Son ya cuatro los manifestantes ahorcados desde el inicio de unas protestas (las más duraderas que se recuerdan) que perviven pese a la contundencia de la represión , y que siguen extendiéndose por todo el país. Se calcula que 500 personas han muerto en los tumultos de los últimos meses, y que hay al menos 18.000 detenidos.

El movimiento insurreccional ha ido haciéndose más transversal. El grito de las mujeres que se revolvieron contra el signo de opresión que es el hiyab ha acabado extendiéndose a reivindicaciones políticas y económicas más amplias entre los trabajadores, los estudiantes y los jubilados. Irán vive hoy un levantamiento contra la falta de libertad que es ya un auténtico clamor a favor de un cambio de régimen.

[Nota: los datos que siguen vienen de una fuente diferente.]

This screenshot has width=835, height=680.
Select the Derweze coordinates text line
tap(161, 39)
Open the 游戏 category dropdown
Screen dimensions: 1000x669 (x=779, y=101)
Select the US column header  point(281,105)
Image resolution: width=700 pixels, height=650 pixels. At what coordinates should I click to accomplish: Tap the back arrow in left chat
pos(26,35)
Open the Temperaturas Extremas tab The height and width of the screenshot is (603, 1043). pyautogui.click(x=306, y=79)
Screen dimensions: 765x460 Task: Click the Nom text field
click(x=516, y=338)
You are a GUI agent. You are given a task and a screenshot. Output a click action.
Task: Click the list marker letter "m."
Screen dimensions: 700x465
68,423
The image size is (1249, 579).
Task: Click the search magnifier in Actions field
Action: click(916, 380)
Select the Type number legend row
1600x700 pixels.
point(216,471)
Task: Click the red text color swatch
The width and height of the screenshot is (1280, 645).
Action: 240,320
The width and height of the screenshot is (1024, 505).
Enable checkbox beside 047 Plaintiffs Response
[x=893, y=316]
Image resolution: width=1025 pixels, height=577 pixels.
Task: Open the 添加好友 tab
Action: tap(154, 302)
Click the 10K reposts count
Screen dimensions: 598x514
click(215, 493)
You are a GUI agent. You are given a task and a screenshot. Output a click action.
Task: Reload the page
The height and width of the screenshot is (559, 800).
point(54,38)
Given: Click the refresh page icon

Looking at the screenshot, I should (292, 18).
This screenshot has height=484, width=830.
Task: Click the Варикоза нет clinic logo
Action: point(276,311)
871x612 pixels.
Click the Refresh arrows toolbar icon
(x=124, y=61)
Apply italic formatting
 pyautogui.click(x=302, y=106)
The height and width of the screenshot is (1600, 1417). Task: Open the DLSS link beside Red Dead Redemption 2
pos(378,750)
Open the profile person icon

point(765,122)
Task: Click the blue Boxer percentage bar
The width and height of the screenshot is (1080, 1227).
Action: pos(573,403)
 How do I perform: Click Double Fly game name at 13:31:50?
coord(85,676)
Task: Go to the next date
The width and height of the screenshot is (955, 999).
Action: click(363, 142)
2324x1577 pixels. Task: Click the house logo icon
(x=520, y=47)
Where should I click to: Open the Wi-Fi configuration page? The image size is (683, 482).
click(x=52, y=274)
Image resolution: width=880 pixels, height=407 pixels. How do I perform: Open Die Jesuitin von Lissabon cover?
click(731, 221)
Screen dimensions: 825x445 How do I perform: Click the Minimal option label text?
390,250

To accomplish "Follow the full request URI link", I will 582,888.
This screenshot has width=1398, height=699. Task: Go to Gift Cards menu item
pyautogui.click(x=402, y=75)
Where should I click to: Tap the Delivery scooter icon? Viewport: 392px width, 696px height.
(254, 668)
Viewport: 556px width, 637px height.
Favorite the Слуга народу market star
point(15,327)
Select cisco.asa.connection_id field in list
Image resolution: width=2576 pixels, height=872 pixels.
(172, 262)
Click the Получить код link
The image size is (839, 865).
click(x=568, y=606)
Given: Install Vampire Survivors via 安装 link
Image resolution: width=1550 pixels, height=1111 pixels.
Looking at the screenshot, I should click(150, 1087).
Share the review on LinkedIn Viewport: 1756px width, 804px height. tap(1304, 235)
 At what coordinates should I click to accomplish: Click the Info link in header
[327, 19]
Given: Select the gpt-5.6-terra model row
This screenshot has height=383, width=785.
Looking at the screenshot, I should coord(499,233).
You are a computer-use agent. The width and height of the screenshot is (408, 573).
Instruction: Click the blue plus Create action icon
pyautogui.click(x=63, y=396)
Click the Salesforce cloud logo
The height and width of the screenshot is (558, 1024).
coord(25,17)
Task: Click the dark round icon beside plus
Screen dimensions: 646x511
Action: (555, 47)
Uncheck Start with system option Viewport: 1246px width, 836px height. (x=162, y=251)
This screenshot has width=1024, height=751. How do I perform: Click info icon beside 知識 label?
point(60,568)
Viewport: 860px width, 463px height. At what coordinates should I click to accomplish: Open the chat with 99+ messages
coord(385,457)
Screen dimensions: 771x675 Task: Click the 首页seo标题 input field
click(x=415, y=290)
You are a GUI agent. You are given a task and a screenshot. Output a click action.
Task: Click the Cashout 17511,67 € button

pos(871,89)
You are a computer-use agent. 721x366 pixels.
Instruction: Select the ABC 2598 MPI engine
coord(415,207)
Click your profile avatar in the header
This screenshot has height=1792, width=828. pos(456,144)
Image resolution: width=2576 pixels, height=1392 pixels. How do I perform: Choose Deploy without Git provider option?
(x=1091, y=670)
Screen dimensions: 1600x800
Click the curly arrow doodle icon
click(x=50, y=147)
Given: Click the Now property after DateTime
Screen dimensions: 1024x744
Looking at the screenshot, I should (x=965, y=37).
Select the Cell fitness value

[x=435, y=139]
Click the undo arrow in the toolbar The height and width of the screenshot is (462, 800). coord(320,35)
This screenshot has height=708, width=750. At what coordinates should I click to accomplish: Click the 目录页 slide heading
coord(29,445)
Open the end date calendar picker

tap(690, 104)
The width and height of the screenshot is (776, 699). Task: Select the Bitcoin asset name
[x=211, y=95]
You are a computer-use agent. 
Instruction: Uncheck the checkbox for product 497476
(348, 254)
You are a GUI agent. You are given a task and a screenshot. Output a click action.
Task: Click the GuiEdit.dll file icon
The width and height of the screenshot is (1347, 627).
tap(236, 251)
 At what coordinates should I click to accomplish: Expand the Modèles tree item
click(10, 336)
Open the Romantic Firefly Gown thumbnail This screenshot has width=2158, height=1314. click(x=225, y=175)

Y todo esto en un momento en el que la teocracia iraní se tambalea y es más vulnerable que nunca. Aunque se ha ejercido una feroz violencia contra los manifestantes, la represión no ha sido tan severa como la empleada en protestas anteriores, y con la cual el régimen de los ayatolás había sido hasta ahora capaz de sofocar las demandas de modernización.

Tampoco tiene precedentes el trémulo reconocimiento por parte del establishment político de los problemas sociales que afectan a Irán. Se está produciendo una división en su seno tras apreciar el fracaso de la fuerza para hacer parar los disturbios. La clerecía gobernante parece estar reculando con tímidas concesiones, como la disposición a desmantelar la "policía de la moral", y el compromiso de estudiar un levantamiento de la obligatoriedad de llevar hiyab.

Pero los iraníes no quieren pequeñas reformas. Las nuevas generaciones, anhelantes de derechos y libertades democráticas, no se conformarán con nada que no sea la renuncia de los ayatolás al poder.

La ejemplar lucha de las mujeres iraníes, que se han despojado y quemado sus velos, ya ha herido considerablemente uno de los pilares culturales sobre los que se asienta el dominio de la República Islámica (la vigilancia totalitaria de un estricto código de vestimenta) y su aplicación integrista de la sharía. Si el velo fue considerado por el fundador de la república, el ayatolá Jomeini, "la bandera de la revolución", desprenderse de ellos podría ser el estandarte simbólico del inicio de la Contrarrevolución islámica.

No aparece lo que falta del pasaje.